All this is fine in theory. In practice, given an aggressive growth posture by an energy trading operation, things can go very wrong – particularly if the company concerned is also basically in the business of taking bets on the ability of its share price to fly ever higher, as Enron appears to have been doing.

The antidote, as always, has to be provided by a blend of common sense and transparency. Sir David Tweedie, chairman of the International Accounting Standards Board, argues that Enron appears to have been practising not so much mark-to-market accounting – since there were no demonstrable liquid markets to draw on – as a mark-to-model policy.

“If you are going to do mark-to-model accounting, then the correct approach is to show absolutely all your assumptions, so that shareholders and users of accounts can form their own opinion about the validity of those assumptions,” he says. Given that the underlying volatility of energy pricing is unlikely to be tamed, what such an approach may well end up doing is simply to achieve some consensus about the market’s appetite for risk.

The irony is that energy trading should be far more about risk avoidance than about taking positions on pricing movements with an eye to making a profit. As a hedging exercise, trading is an essential component of a utility’s day-to-day operation. However, as one utility expert from a Big Five firm told Financial Director, if you’re going to trade you have to employ traders – and, because traders love trading, you’re likely to end up with a profit centre that can end up betting the bank.

Paul Marsh, formerly chief finance officer at energy group TXU Europe and now chief operating officer, argues that the market will come to realise that all pure energy trading companies are ultimately on a road to nowhere.

TXU prides itself on being an integrated company, by which it means that it rests on a three-pronged foundation. It has generating and supply assets, it has a merchant trading operation and it has a retail base. Having all three components is essential if your traders are really going to develop an understanding of the dynamics of the market, he argues.

Marsh points out that TXU’s strategy in developing a new geographic market is to go in as a pure trading operation with a limited amount of risk capital. By trading it gets a feel for the game in that country. If things look promising, it then looks to buy an asset or forge a significant joint venture on the generation side, and then on the retail front.
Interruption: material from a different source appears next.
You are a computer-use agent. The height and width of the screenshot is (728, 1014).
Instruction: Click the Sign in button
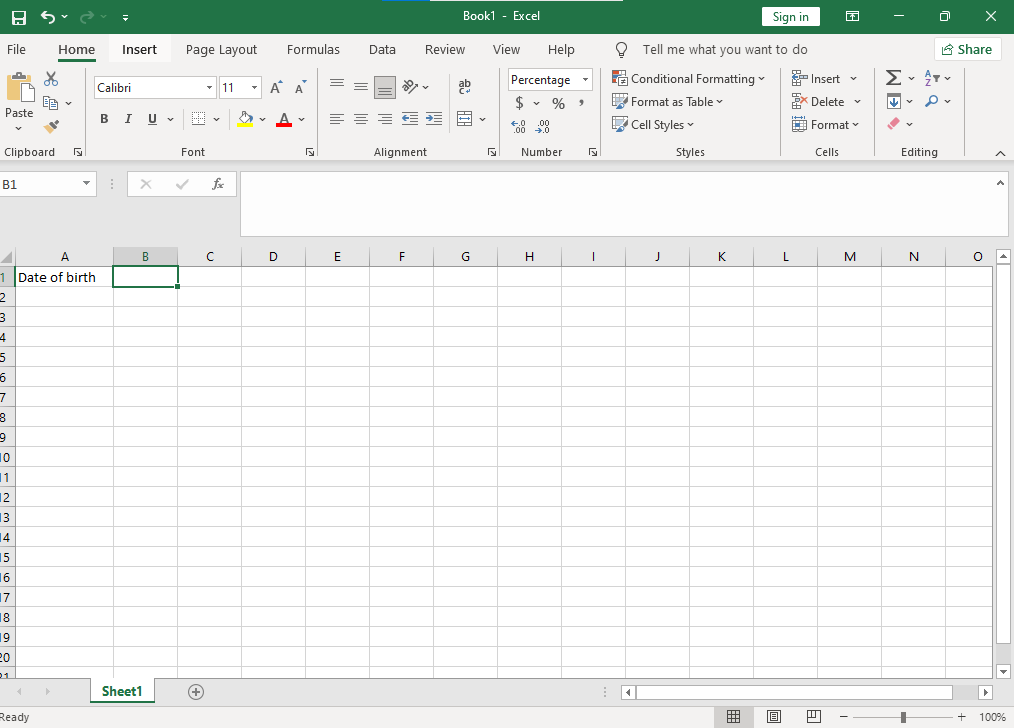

“The important thing for us is that unlike Enron, ours is not a pure scale play. We don’t have to be the biggest, and we don’t need stellar growth to succeed. We are predicting between 11% and 13% year-on-year growth and we believe this is achievable,” he says.
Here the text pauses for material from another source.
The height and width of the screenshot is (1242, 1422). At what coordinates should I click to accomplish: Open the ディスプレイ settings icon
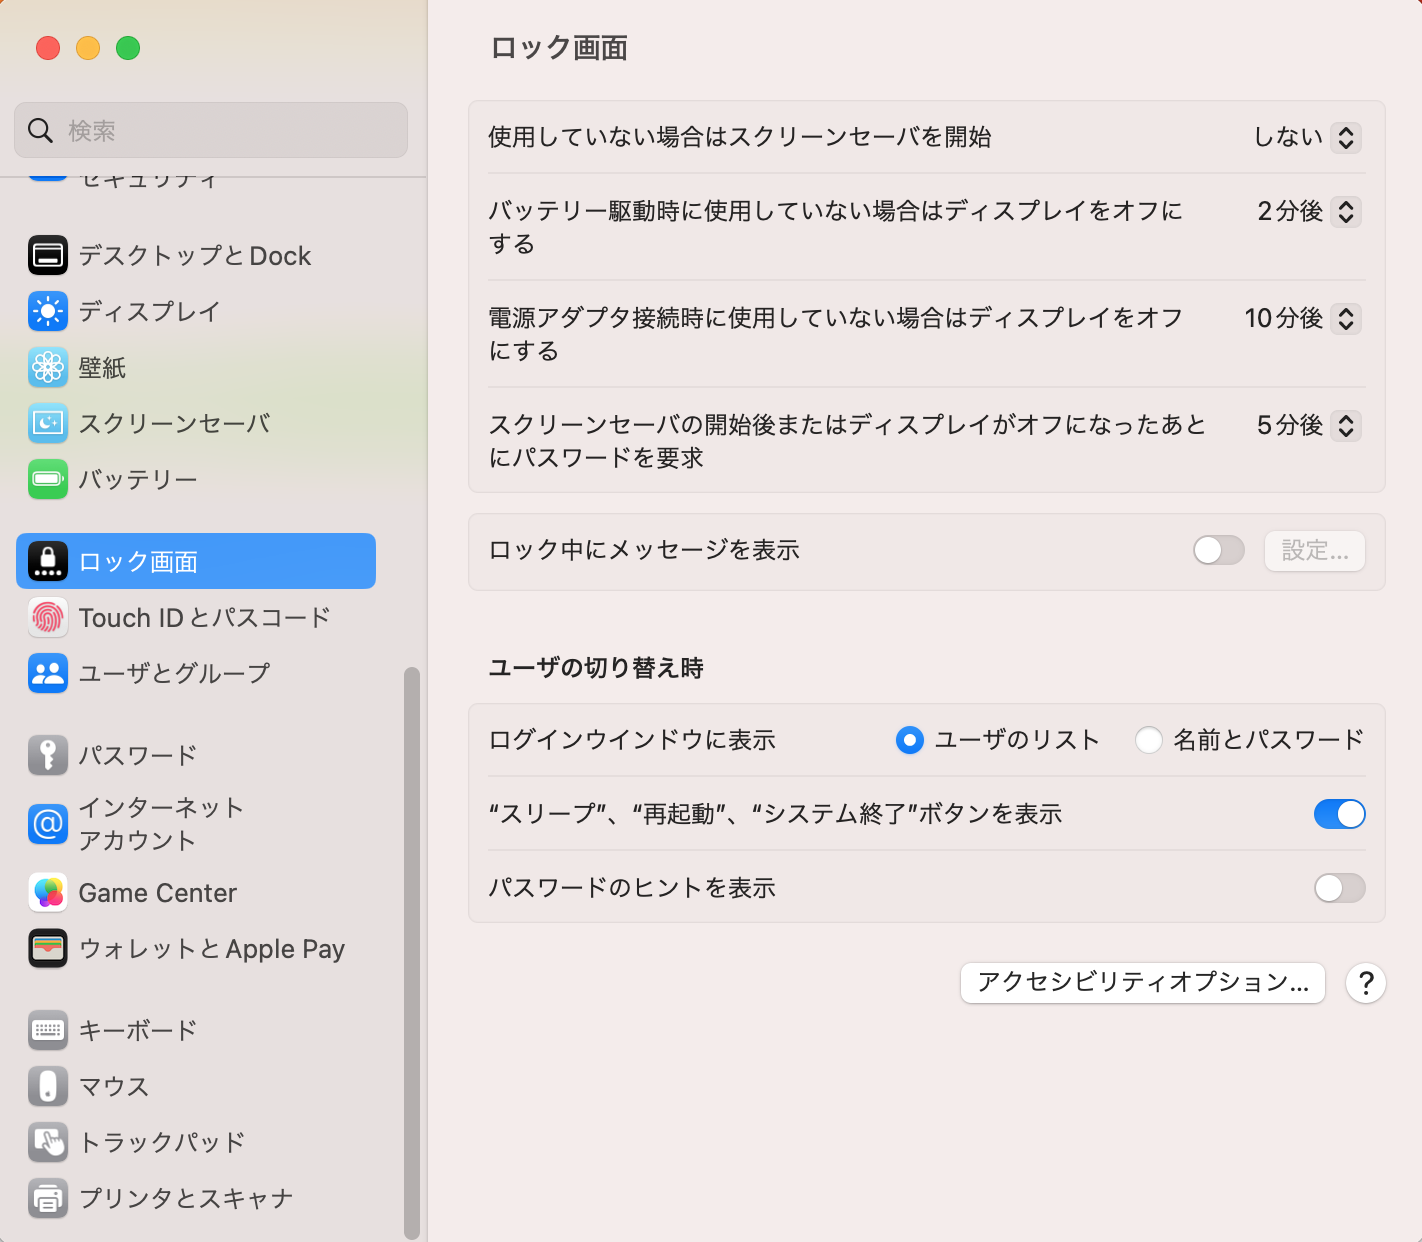pos(47,311)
It seems as if the dance between prudence and greed, which is at the heart of most accounting issues, will have a merry time in the energy market for many years yet …

THE EXPERT VIEW

– Daniel Martin, energy analyst, Schroder Salomon Smith Barney:
“US companies are very heavily weighted on price-earnings ratios, so you have to get your earnings per share up. Enron was very aggressive in trying to get its EPS as high as possible, but there is no necessity for other energy trading operations to go down this same route. What we will find is that power traders which do not have physical generation and supply assets are likely to be viewed by the market with some suspicion for the time being, so this will favour the incumbents.”

– Chris Jenkins, partner & energy sector specialist, KPMG
“Post-Enron, people will be paying much more attention to basic issues such as counter-party credit risk, as well as to more sophisticated credit management. You can control these issues but companies need to establish appropriate risk management processes and they should certainly state their policies.”

– Sir David Tweedie, chairman, International Accounting Standards Board
“The Enron case does not say a great deal for the individual auditors or for the market analysts. If they do not understand a company’s accounts, how can they make recommendations? At this stage we cannot tell if Enron’s failure was due to a failure of accounting standards, or a misapplication of standards. IASB has already sent out draft proposals on special purpose vehicles (the partnerships used by Enron) and we are waiting for the big firms to say how these can be improved.”